SAS touts integration, storage tools for BI projects

03.04.2006
SAS Institute Inc. last week unveiled a strategy aimed at persuading companies to use its storage and data-integration tools rather than transactional databases to build business intelligence systems.

Executives at the Cary, N.C.-based company touted its new Enterprise Intelligence Platform -- which bundles SAS's multidimensional database and data-integration products with its BI and analytics tools into a package for enterprise users -- as the centerpiece of the new strategy.

The goal, officials said during the annual SAS user conference here last week, is to convince customers that the SAS products can replace relational database management systems, which have traditionally been used to store BI data for analysis.

IMS Health Inc., a Fairfield, Conn.-based provider of market intelligence data to pharmaceutical and health care companies, has started a proof-of-concept project to migrate its 66TB data warehouse to the SAS Enterprise Intelligence Platform, said Christopher Nickum, global practice leader for sales and account management. He declined to identify the company's current warehouse technology.

Nickum hopes that the SAS tools will let external users from pharmaceutical companies perform faster queries using more-recent data than the current system allows. The migration project will take several years, he said.

Christopher McCann, president of 1-800-Flowers.com Inc. in Carle Place, N.Y., said his company needs an enterprise BI platform in its effort to build a system that can use data from transactional systems in real time to support operational decisions like cross-selling. The company is two years into the three-to-five-year project using SAS tools to build an information-delivery framework that will give users departmental views of data, he said.

"We would need this enterprise platform to understand customer behavior across these different brands," McCann said. "I need an analytic capability outside the transactional systems." The retailer currently uses SAS's enterprise BI tools and data mining product.

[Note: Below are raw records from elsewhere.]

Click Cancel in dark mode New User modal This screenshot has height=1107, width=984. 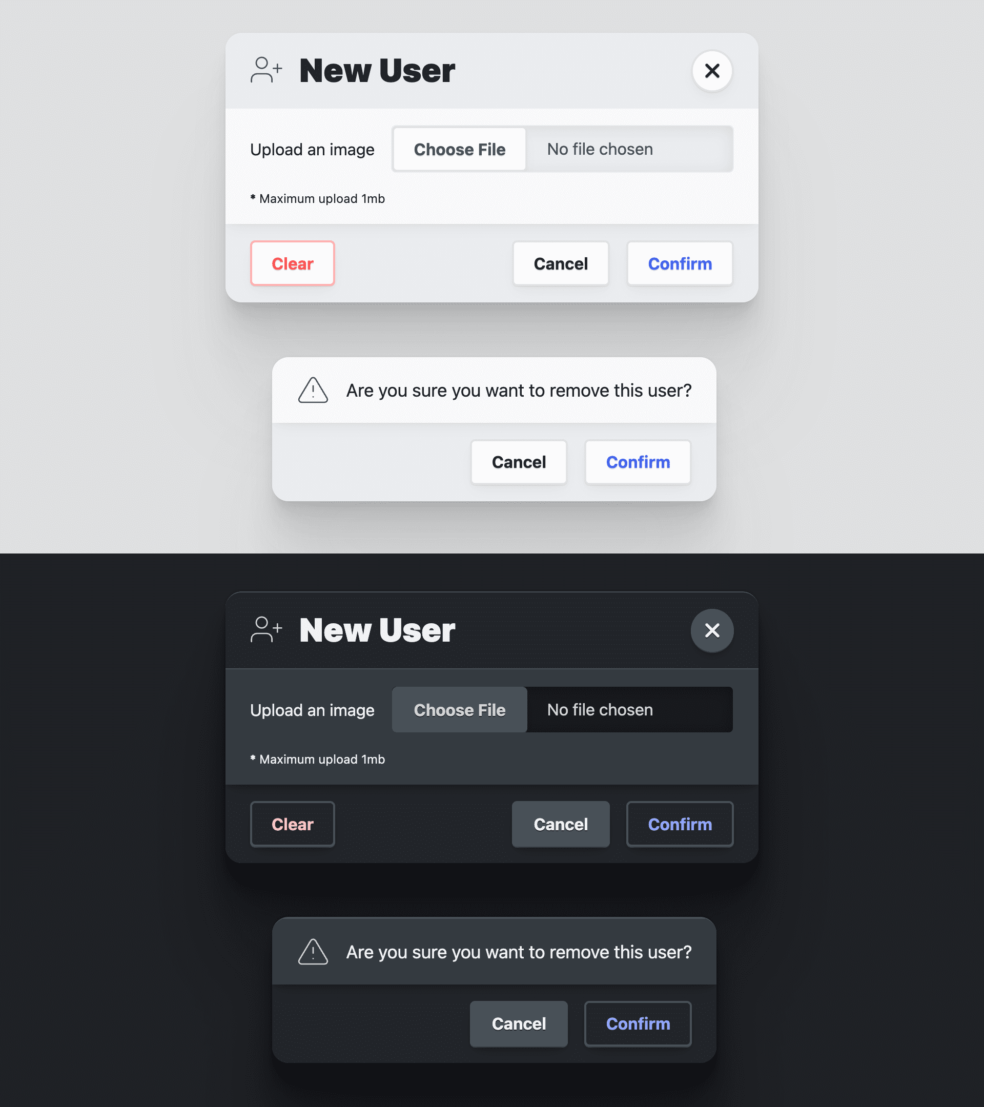(x=560, y=823)
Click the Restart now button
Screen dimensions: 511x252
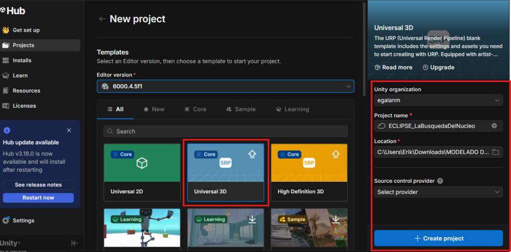(38, 198)
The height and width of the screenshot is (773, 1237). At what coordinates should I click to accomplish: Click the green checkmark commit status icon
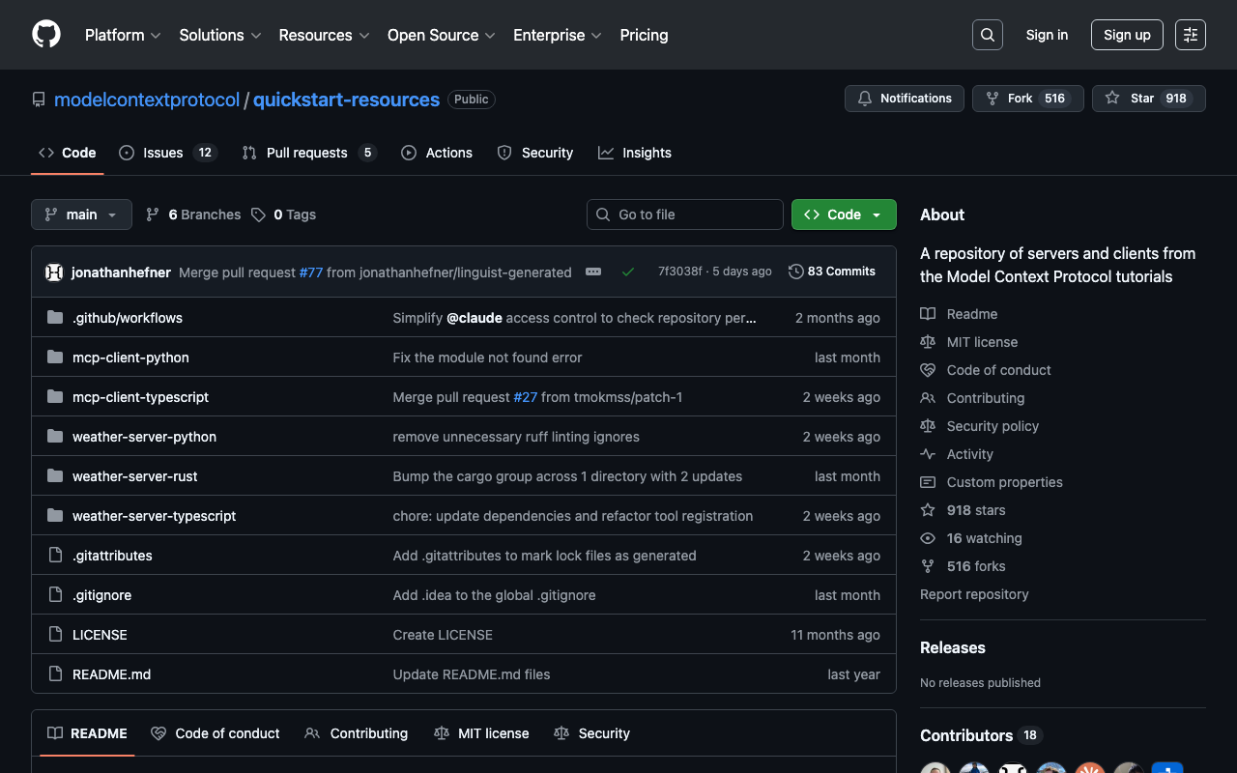click(628, 272)
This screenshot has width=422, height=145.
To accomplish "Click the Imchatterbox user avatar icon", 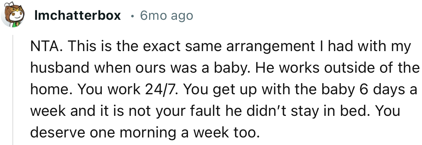I will 13,16.
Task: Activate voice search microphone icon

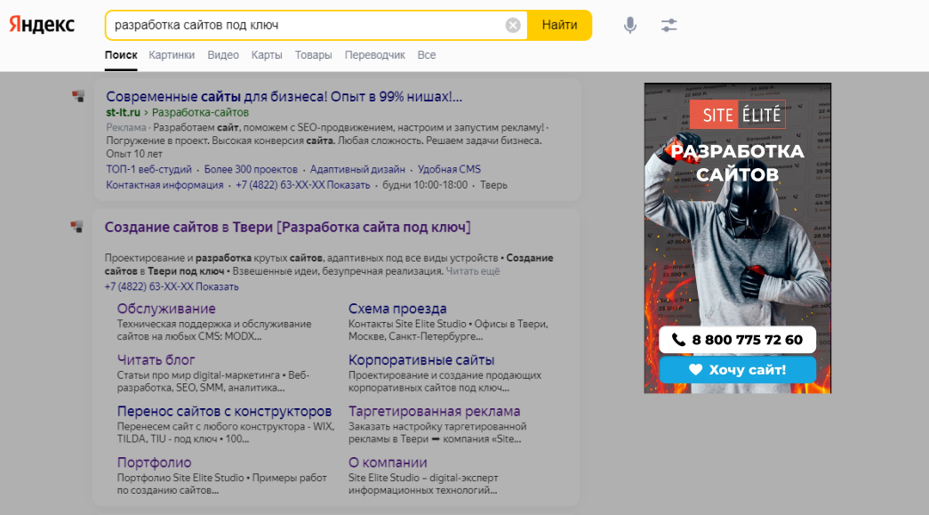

John Enriquez, vice president of IT at Pearl River Resort in Choctaw, Miss., said he will rely on SAS integration tools in a new project. Pearl River's project will involve pushing real-time data about customer behavior obtained though player-tracking systems to floor supervisors for upselling while a player is in a casino.

The casino operator used SAS integration tools to quickly adjust its marketing plan after Hurricane Katrina to attract customers from hard-hit areas such as Biloxi and Gulfport, Miss., and New Orleans, according to Enriquez.

However, not all SAS users will need the data storage or integration tools. Grant Felsing, decision support manager at lawn mower engine manufacturer Briggs & Stratton Corp., said he doesn't need all of the bundled offerings to produce management reports detailing inventory and sales figures. For example, by analyzing two-thirds of warranty data, he can identify overarching trends, Felsing said.

Keith Gile, an analyst at Forrester Research Inc., said companies might initially resist a new storage system from SAS for BI, but as IT is tasked by the business with delivering more detailed data for decision support, the response will likely change as they seek systems that can quickly deliver the most data.

The integration offerings in the SAS bundle include a Customer Data Integration Server and an updated Enterprise Data Integration Server that adds data quality tools. SAS officials pledged at the conference that they plan to boost research and development spending on integration technology by 15 percent in each of the next two years.